What to cook - Custard doughnuts by Saxon Hotel pastry chef Catherine Adonis

09 Sep 2020
Custard doughnuts by The Saxon Hotel, Villas & Spa
Custard doughnuts by The Saxon Hotel, Villas & Spa
In our What to Cook series we asked some of our favourite Joburg chefs to share a lockdown recipe to try at home during our many weeks of isolation. This week Catherine Adonis, pastry chef at The Saxon Hotel, Villas & Spa shares her recipe for custard doughnuts.

If Saxon Hotel Villas & Spa was a matriculant, they would need to purchase at least three blazers to wear all their awards international awards. The list is truly endless. From the moment you arrive you'll know there is nothing ordinary about the experience, this is truly one of South Africa's finest luxury hotels. The Saxon Hotel has always been Oprah's home away from home while in Joburg, while other A-list guests have included Beyonce, Jay Z, Pharell Williams and Chris Martin who all stayed at the hotel villas when they came to perform at the Global Citizen concert. From the indulgent breakfast spread to the secluded spa treatment rooms and the opulent rooms, a stay at The Saxon is a five star experience.

Custard doughnuts

This recipe has always been a standard on our breakfast buffet and a favourite amongst our guests. This recipe yields 14 doughnuts. You can make the custard beforehand and store it in the fridge, it will keep for up to four days. Instead of custard you could also fill the doughnuts with caramel, jam or whipped cream.

INGREDIENTS:
Custard
250ml milk
70g sugar
3 egg yolks
20g corn flour
5 ml vanilla
20g butter
 
Dough
320g cake flour
1 tsp salt
1Tbs sugar
2 tsp yeast
215ml milk at room temperature
100g soft butter
Oil for deep frying
Castor sugar for coating

How to make the custard
Note that you can make this in advance and keep it in the fridge 
In a small pot, bring milk to the boil. Meanwhile in a mixing bowl, mix egg yolks, sugar, cornflour and vanilla to a smooth paste with a whisk. 
Slowly pour the hot milk over the egg mixture, whisking constantly.
Return the mixture to stove on a medium heat, cook for 3-4 minutes until the mixture boils while stirring constantly.
Once the mixture has boiled, pour into a bowl and stir in the butter. Cover with plastic and refrigerate
 
 

How to make the dough 
In a stand mixer combine flour, sugar, salt, yeast and milk.  Mix with a dough hook until a dough forms, then add the butter and mix for about 10 minutes. The dough should be soft and smooth and come away from the sides of the bowl.
Place dough in a covered bowl and allow to rise for 1 hour.
On a floured surface, roll out the dough to 1cm thick cut out 5 cm circles with a cookie cutter.

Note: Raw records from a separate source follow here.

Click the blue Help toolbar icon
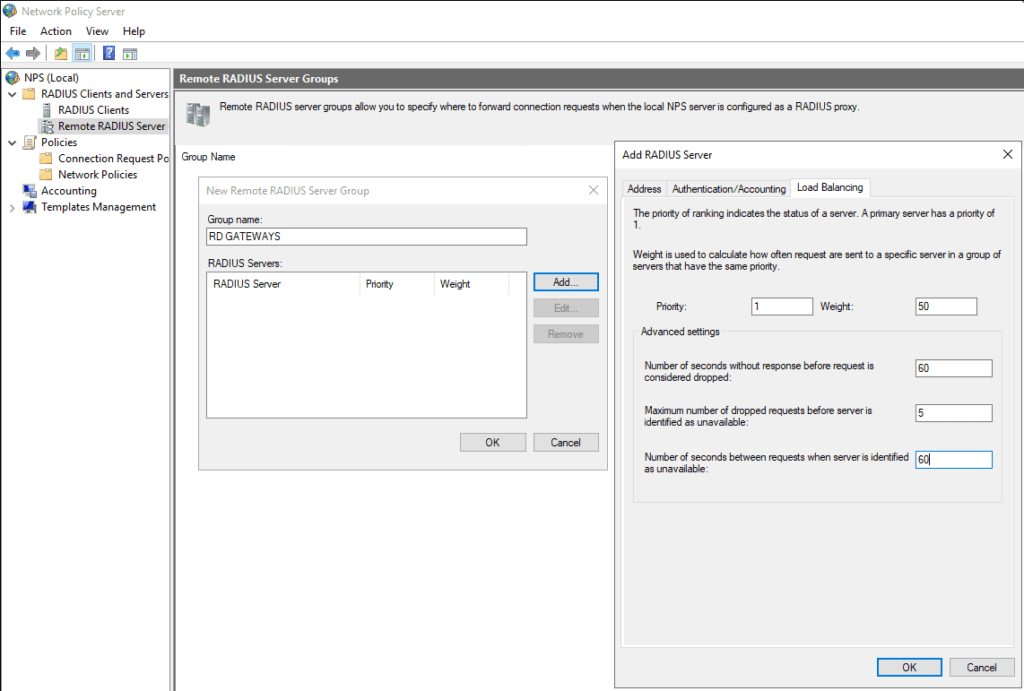This screenshot has height=691, width=1024. [x=108, y=53]
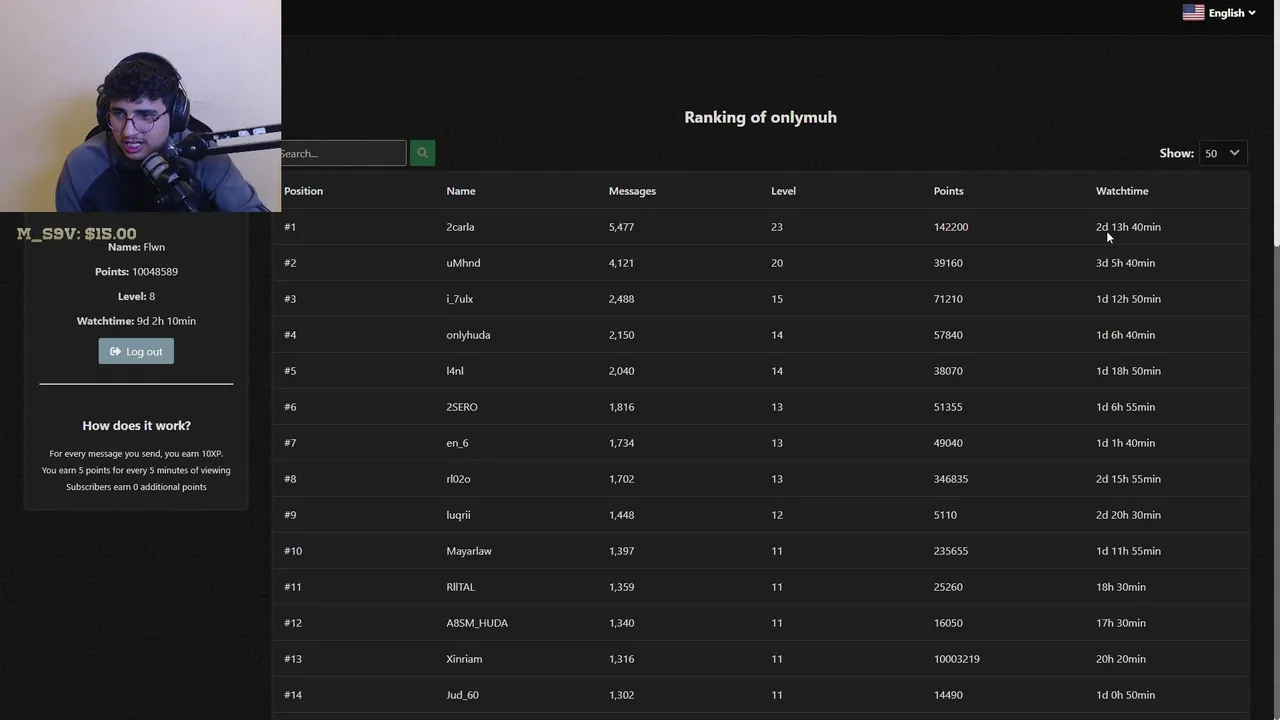
Task: Select user uMhnd in the ranking
Action: pyautogui.click(x=463, y=263)
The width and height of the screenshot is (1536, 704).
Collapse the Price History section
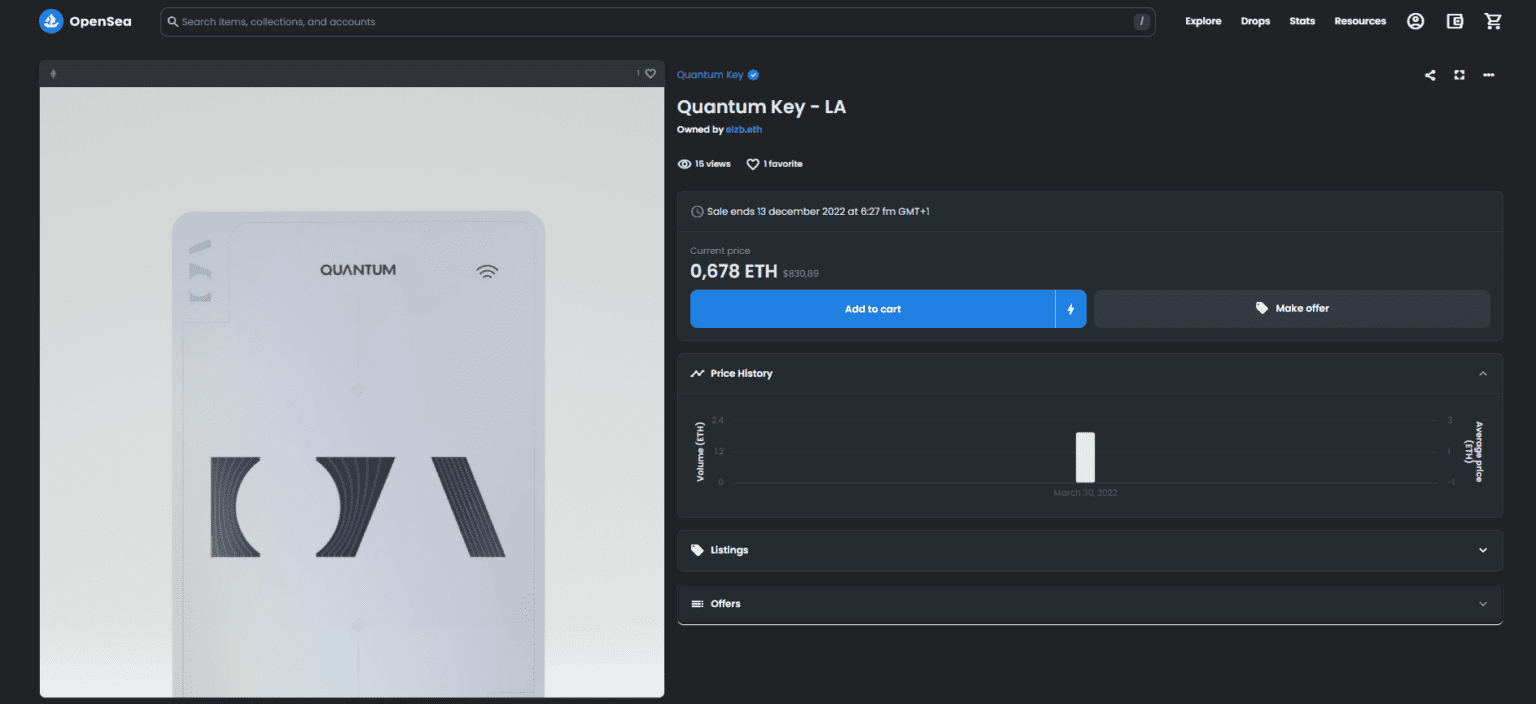coord(1483,373)
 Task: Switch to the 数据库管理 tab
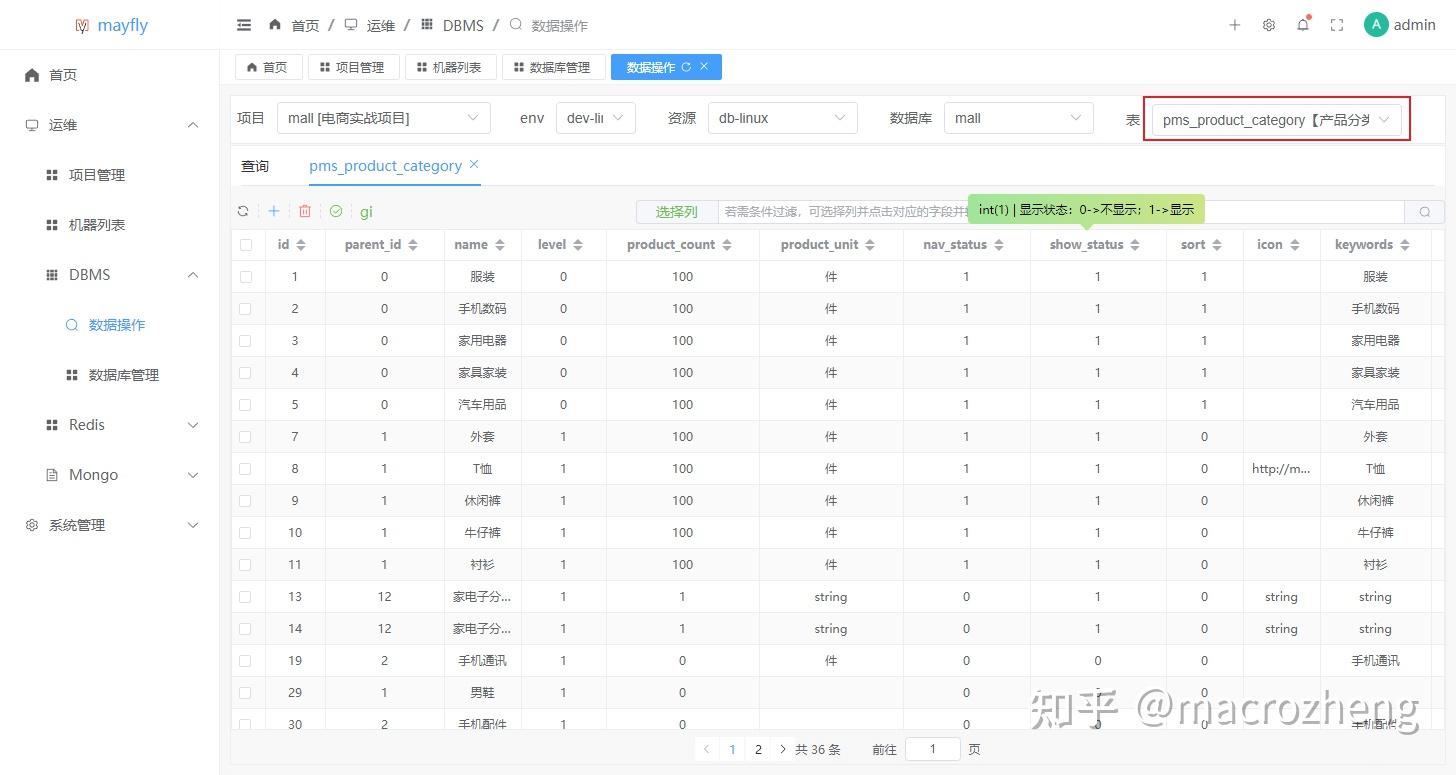(x=553, y=67)
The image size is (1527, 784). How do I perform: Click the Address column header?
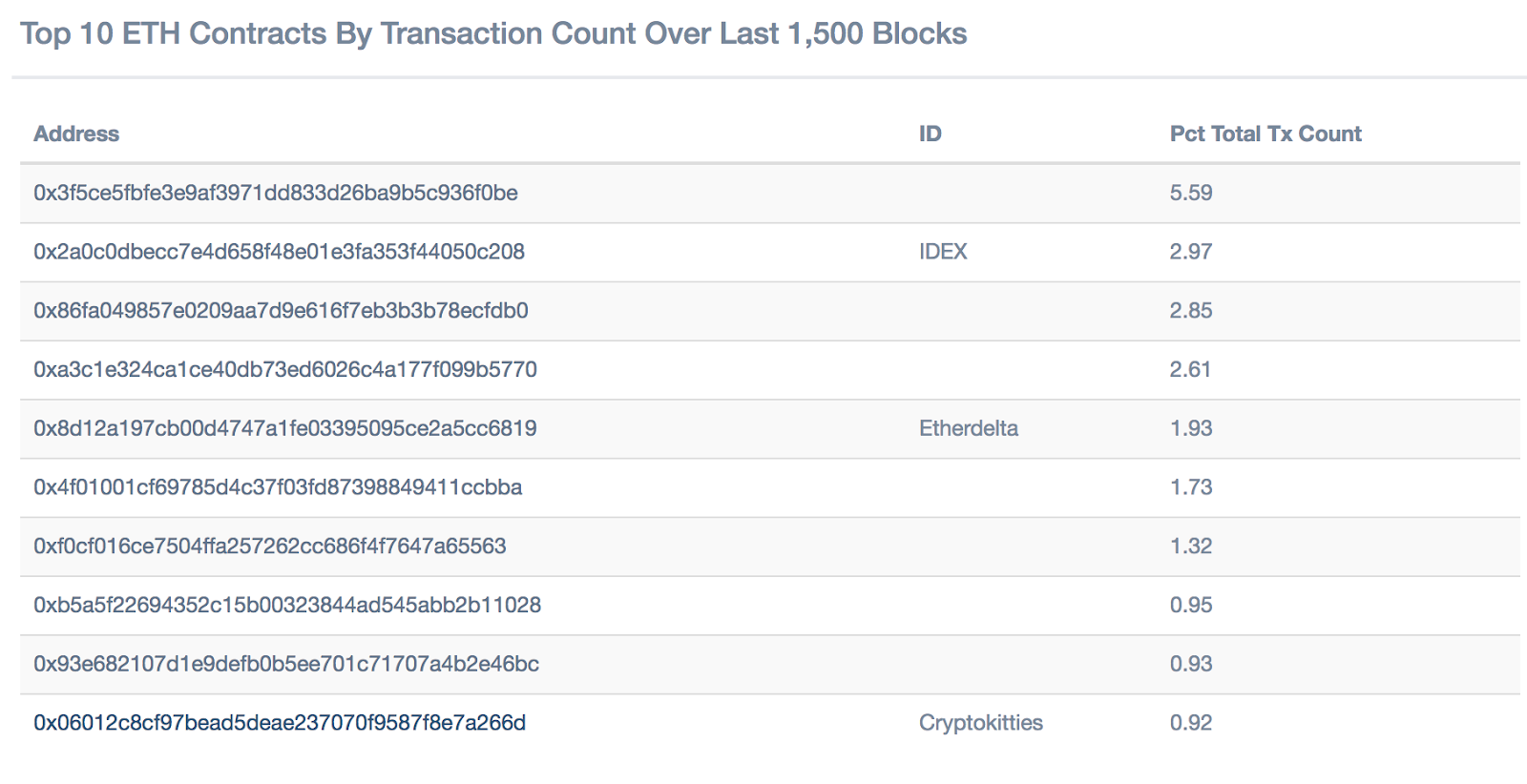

Allow the doughnuts to rise for 30 mins. They should have doubled in thickness.
Slowly heat up your oil to a medium heat (150˚C if you have a thermometer). Fry the doughnuts a few at a time for 4 mins until golden brown.
Take them out of the oil and place straight on to a paper towel and immediately coat them in castor sugar while hot
Once cool make a small hole on the top centre of the doughnut with a small knife. 
Remove the custard from the fridge and whisk until smooth and place in a piping bag. Fill the hole in the doughnut with custard.
Dust with icing sugar. Best enjoyed immediately!